I only have one 5GHz capable client (my phone) ATM and haven't had absolutely any issues with it connecting to and using my D-Link DIR-860L B1 and I'm pretty much staying on 5GHz all the time.
Maybe some other users that use more 5GHz clients at the same time could have a look in the kernel log and check if they're getting such errors.

Any other helpful inputs/explanations appreciated!

This is unfortunately a recurring problem with the DIR-860L B1, the request to reset the hardware.

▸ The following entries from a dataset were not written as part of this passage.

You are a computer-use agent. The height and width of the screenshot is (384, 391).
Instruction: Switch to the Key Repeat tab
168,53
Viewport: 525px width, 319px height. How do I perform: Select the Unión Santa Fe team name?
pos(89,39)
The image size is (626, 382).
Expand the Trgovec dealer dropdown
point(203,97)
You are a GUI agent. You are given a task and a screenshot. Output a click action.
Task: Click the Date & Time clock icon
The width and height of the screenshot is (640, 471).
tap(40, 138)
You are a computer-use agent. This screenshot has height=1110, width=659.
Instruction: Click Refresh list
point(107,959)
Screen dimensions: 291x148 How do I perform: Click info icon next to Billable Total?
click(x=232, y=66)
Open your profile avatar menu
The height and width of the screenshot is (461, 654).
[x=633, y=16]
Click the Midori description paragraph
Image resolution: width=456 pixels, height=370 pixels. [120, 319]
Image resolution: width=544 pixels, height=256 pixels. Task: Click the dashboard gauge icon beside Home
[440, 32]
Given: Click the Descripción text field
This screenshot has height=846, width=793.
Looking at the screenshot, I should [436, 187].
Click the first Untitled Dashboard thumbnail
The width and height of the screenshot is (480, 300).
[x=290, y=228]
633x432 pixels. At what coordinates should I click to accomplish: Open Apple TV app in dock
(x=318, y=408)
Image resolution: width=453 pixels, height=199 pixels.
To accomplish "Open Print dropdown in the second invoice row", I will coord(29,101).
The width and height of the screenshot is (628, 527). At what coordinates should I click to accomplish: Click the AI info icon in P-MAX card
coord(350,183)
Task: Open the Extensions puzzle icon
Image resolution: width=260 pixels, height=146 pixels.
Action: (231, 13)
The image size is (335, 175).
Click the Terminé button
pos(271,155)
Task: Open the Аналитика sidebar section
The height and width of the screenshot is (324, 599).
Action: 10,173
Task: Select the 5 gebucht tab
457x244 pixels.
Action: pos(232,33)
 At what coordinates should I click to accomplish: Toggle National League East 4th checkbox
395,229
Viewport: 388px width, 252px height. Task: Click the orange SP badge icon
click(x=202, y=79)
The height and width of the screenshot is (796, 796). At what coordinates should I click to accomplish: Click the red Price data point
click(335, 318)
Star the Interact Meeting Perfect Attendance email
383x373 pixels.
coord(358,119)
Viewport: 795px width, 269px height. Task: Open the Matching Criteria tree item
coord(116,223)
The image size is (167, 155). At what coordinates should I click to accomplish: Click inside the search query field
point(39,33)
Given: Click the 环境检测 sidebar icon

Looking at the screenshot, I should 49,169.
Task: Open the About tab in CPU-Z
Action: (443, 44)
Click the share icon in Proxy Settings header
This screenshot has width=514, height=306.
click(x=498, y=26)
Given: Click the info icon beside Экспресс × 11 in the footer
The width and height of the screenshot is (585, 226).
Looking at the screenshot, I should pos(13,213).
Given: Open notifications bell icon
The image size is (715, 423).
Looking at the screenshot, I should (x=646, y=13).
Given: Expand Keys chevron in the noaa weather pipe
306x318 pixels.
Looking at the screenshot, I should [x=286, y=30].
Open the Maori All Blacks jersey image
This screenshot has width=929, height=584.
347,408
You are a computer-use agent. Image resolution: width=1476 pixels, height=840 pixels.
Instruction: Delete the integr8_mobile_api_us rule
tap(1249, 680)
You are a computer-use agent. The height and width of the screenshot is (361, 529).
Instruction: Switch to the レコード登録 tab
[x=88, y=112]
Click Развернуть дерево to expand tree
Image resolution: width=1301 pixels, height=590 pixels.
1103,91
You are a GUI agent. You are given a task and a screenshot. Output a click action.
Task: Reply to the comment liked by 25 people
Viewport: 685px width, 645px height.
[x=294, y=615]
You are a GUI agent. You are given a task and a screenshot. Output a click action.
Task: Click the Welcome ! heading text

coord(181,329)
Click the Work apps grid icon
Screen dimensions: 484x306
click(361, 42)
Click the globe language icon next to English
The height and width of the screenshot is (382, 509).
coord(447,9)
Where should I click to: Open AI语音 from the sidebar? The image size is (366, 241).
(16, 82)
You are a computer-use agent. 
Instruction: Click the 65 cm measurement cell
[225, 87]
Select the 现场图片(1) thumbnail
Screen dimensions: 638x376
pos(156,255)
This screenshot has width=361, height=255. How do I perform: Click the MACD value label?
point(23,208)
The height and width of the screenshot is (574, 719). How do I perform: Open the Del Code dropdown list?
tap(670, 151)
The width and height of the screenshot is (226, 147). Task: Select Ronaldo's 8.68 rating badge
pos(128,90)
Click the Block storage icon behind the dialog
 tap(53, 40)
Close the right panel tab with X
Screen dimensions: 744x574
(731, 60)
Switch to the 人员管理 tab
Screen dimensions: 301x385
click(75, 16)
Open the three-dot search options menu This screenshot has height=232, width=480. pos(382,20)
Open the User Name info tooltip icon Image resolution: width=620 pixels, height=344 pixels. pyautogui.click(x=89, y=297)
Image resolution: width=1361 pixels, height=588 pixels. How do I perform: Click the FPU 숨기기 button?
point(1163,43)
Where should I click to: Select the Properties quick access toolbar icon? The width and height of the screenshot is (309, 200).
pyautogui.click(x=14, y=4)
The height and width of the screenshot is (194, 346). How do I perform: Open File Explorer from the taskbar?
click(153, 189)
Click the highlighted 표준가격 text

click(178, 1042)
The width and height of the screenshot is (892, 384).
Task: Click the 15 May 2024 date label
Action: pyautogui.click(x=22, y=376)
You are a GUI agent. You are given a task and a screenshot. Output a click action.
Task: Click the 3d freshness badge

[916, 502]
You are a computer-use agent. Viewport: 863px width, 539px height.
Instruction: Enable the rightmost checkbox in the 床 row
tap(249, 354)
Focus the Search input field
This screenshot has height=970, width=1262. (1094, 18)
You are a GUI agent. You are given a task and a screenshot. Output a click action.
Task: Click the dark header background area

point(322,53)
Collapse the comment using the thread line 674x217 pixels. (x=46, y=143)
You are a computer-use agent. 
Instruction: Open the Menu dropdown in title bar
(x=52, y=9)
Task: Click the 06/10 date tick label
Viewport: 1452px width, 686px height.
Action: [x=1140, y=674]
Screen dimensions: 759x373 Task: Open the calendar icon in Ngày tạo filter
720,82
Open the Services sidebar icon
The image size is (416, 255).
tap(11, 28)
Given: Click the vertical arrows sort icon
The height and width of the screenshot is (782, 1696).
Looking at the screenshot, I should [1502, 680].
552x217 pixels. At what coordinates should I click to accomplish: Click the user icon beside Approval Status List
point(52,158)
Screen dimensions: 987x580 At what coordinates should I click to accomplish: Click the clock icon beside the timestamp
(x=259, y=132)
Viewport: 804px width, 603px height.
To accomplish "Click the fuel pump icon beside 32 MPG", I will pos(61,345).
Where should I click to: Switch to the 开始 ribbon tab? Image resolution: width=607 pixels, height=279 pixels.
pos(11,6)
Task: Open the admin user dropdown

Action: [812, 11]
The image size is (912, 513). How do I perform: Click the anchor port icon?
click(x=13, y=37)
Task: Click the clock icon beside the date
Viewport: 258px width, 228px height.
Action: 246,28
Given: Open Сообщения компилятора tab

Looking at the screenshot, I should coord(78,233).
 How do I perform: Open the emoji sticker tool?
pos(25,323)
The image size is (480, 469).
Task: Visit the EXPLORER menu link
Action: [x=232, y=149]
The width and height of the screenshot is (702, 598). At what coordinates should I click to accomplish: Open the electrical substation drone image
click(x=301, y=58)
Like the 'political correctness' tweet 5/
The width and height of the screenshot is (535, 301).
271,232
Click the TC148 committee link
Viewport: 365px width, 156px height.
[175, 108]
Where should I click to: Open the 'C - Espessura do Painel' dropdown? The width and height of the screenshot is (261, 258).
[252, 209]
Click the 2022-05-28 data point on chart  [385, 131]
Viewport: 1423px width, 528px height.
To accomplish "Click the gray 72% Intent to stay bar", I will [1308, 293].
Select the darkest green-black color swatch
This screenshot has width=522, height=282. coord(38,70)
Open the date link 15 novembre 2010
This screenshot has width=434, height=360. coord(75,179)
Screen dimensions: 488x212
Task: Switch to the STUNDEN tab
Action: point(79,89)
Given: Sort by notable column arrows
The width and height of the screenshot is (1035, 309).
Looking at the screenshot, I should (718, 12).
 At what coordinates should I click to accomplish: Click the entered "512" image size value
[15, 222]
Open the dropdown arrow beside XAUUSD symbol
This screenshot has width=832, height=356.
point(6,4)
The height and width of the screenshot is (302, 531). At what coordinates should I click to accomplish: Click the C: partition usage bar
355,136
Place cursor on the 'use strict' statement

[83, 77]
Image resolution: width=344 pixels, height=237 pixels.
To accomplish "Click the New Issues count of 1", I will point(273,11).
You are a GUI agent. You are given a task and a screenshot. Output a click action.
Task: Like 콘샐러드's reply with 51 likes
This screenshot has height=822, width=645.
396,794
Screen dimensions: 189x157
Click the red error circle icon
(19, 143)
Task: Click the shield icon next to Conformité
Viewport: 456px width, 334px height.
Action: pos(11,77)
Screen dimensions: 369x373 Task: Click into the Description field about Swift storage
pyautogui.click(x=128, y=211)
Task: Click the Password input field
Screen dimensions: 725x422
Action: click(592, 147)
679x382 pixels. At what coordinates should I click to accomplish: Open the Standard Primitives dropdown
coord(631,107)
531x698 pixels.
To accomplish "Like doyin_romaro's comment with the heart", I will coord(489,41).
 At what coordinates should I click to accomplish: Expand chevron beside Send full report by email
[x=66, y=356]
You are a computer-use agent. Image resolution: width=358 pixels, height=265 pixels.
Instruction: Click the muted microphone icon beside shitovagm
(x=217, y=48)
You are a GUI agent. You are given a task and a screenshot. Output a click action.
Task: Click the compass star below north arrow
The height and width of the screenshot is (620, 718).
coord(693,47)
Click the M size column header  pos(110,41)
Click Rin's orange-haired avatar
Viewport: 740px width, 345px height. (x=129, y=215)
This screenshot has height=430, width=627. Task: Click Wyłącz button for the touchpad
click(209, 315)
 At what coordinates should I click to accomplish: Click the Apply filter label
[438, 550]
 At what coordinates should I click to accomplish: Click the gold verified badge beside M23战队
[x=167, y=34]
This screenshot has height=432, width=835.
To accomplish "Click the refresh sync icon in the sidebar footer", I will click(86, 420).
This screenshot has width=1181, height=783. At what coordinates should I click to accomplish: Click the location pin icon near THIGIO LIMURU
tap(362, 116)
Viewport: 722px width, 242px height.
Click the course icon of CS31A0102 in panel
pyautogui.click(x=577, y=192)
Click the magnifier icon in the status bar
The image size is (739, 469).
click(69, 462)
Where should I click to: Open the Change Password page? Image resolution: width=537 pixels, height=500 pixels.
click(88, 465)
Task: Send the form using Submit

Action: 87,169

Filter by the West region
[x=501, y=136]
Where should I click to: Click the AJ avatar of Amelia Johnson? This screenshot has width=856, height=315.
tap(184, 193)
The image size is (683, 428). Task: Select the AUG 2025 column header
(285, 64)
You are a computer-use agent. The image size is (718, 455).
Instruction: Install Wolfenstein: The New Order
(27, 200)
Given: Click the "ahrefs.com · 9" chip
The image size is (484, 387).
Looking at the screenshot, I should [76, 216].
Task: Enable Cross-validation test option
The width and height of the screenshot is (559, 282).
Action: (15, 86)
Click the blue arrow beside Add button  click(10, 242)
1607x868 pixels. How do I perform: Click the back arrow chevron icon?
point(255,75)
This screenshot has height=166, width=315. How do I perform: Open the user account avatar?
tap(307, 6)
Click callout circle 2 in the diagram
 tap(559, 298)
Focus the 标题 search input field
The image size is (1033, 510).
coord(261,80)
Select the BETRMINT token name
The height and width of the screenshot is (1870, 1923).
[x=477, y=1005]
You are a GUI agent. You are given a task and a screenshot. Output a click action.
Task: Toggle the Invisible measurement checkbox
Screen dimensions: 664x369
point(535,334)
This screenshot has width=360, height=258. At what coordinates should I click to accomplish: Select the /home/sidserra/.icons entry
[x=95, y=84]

Some suggest lowering the transmit power may help, but haven't seen any conclusive reports about that.

See:

1 Like

Thanks for the confirmation and the extra details provided.

I'll set this thread on resolved since it's a duplicate of the already available (github) reports, that are being currently tracked.

The only D-Link DIR-860L B1 where I observed the reported problem has been rebooted and more than 24h have passed now without any issues. It looks like a reboot helps, maybe I'll write a short workaround script (cron - periodically launched) to grep the kernel log and reboot the router if HW restarts are found.

I'm able to observe 4 such (identical - manufacturing date & same stock firmware version) D-Link DIR-860L B1 routers, 3 directly and one belonging to a friend of mine, and will definitely report if I'll be able to find something that could help in understanding/resolving the issue.

1 Like

I dug a little more into this mt76 driver issue and learned that it all started with a driver update between 18.06.1 - 18.06.2 and the last OpenWrt that is actually OK si 18.06.1.
Also, although I reported the issue with the 5GHz WiFi, most of the other reports are related to 2,4GHz and my understanding now is that the issue occurs not because of the network traffic intensity, but because of the clients amount and the radio traffic/auth/handshake/noise generated.
Out of the 4 D-Link DIR-860L B1 routers I mentioned only 2 are actually serving many wireless clients. The one for which I created this thread is running OpenWrt 19.07.5 and is experiencing the WiFi HW Reset issue and another one that I installed in a small office (some years ago) and haven't had the chance to upgrade is still running 18.06.1, usually has an uptime of weeks, and has absolutely no issues with the WiFi (clients (many at the same time) are mainly using the 2,4GHz band).

These users are pinpointing the start of the wireless driver issue between 18.06.1 - 18.06.2:
https://www.gitmemory.com/issue/openwrt/mt76/246/466520975

And the actual OpenWrt github commit - mt76 driver update is f34ad1a8f0d1ee4a3e4b966d58c8f3b8a523a417 - (Jan 14, 2019 ):

This commit apparently caused the driver to flood the kernel log with "MCU message XX timeouts"
And then in some more recent mt76 driver updates, there was a lame bushfix for the driver, resetting the hardware if the MCU message timeouts started to appear.
18.06.1 was released on Aug 16, 2018

18.06.2 was released on Jan 30, 2019 (16 days after the first mt76 buggy driver commit)

Mainstream kernel devs talk on the mt76 driver MCU message timeouts - back in 2018:
https://patchwork.kernel.org/project/linux-wireless/patch/20180711122947.GA5309@redhat.com/
And the suspected bushfix patch, resetting the HW - 2019:
https://patchwork.kernel.org/project/linux-wireless/patch/20190226092945.54738-5-nbd@nbd.name/

I'd suggest to revert the mt76 driver to a state before the commit f34ad1a8f0d1ee4a3e4b966d58c8f3b8a523a417 - (Jan 14, 2019 ), but then there were many other subsequent driver improvements (updates) and not sure how important/beneficial these actually are.

Additionally, suggest the mt76 kernel devs to test the driver modifications in a more busy WiFi scenario - maybe point them to this thread (I'm neither an OpenWrt maintainer - nor registered on github/kernel.org).
https://wireless.wiki.kernel.org/en/users/drivers/mediatek
Developers & Support

Send patches to the people and mailing lists below:

To: Felix Fietkau nbd@nbd.name
To: Lorenzo Bianconi lorenzo@kernel.org
To: Ryder Lee ryder.lee@mediatek.com
Cc: linux-mediatek@lists.infradead.org - https://lists.infradead.org/mailman/listinfo/linux-mediatek
Cc: linux-wireless@vger.kernel.org - http://vger.kernel.org/vger-lists.html#linux-wireless

IRC channel: #mt76-devel

This topic was automatically closed 10 days after the last reply. New replies are no longer allowed.